Somebody asked Koufax about the lost income. His salary in a time before free agency was $167,000 a season, achieved only after a highly publicized joint holdout with Drysdale that spring but still one of the highest in baseball.

“If there was a man who did not have the use of one of his arms and you told him it would cost a lot of money to buy back that use, he’d give every dime he had,” Koufax said. “I don’t regret one minute of the last 12 years [with the Dodgers], but I think I would regret one year that was too many.”

And then the press conference and the career were over. Most people were shocked at the latter because it had been traditional for star athletes to be carried off on a figurative shield, inevitable victims of age rather than being 30 years, 10 months and 42 days old, as Koufax was.

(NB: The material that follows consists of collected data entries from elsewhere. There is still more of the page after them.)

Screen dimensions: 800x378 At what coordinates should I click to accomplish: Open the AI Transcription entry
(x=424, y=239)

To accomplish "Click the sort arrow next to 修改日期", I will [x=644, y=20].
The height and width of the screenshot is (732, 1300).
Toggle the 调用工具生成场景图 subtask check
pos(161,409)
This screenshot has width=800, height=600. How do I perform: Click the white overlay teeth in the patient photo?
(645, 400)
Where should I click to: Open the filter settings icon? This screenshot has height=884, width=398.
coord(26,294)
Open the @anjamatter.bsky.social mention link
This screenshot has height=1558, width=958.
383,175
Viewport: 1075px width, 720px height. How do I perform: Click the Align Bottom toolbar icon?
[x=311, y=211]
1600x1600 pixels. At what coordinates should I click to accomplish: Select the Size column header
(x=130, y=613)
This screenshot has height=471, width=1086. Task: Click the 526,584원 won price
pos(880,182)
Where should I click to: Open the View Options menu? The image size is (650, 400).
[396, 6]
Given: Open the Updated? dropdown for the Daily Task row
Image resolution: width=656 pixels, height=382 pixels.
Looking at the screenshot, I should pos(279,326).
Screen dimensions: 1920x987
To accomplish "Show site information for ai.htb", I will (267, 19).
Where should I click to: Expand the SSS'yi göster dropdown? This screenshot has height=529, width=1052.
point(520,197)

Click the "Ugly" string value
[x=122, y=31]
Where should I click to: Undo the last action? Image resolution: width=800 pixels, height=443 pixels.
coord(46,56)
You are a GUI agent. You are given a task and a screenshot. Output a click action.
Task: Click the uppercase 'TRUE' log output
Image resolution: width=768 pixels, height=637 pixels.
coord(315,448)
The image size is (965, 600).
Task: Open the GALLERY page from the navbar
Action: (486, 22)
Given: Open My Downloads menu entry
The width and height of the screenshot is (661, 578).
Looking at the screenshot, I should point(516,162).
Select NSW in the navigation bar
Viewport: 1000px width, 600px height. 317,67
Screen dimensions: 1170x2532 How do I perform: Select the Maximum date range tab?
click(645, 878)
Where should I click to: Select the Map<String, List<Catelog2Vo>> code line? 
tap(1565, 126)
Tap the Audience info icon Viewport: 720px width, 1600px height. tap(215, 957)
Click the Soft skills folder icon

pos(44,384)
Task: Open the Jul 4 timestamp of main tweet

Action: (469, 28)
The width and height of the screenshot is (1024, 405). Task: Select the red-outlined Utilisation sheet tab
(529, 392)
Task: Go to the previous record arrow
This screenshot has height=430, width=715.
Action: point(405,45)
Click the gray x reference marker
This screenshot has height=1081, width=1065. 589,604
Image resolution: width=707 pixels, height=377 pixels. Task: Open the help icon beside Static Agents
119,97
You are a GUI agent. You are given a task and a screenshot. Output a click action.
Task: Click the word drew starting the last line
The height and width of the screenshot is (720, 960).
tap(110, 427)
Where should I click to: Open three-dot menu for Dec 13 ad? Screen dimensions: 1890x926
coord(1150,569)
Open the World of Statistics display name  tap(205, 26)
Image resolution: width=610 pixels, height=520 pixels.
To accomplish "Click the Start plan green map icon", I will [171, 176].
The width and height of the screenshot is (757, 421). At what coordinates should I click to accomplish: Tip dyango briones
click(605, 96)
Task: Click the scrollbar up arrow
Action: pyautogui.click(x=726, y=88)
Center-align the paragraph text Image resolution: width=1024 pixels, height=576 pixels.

Babe Ruth batted .181 in his final season. Willie Mays and Joe Morgan fell down on the field. Only a few packed it in during their prime: Gene Tunney, Jim Brown, Rocky Marciano — and now the best pitcher on the face of the earth.

In future decades, Koufax would do a little coaching in spring training and a little TV and movie work, but mostly he remained aloof from the multitudes and media — thereby only adding to his mystique as one of the greatest southpaws ever and, along with pre-World War II slugger Hank Greenberg, the greatest Jewish ballplayers ever. In 1972, at 36, he became the youngest man to be elected to the Baseball Hall of Fame.

And in addition to the arthritis, there might have been a psychological factor that led to Koufax’s retirement 40 years ago this week: the unreasonable but understandable expectation that every time he went to work a fifth no-hitter or second perfect game might result.

Years later Sandy Koufax would admit to a friend, “Maybe I was just tired of being me.”

Certainly no one else could be or was.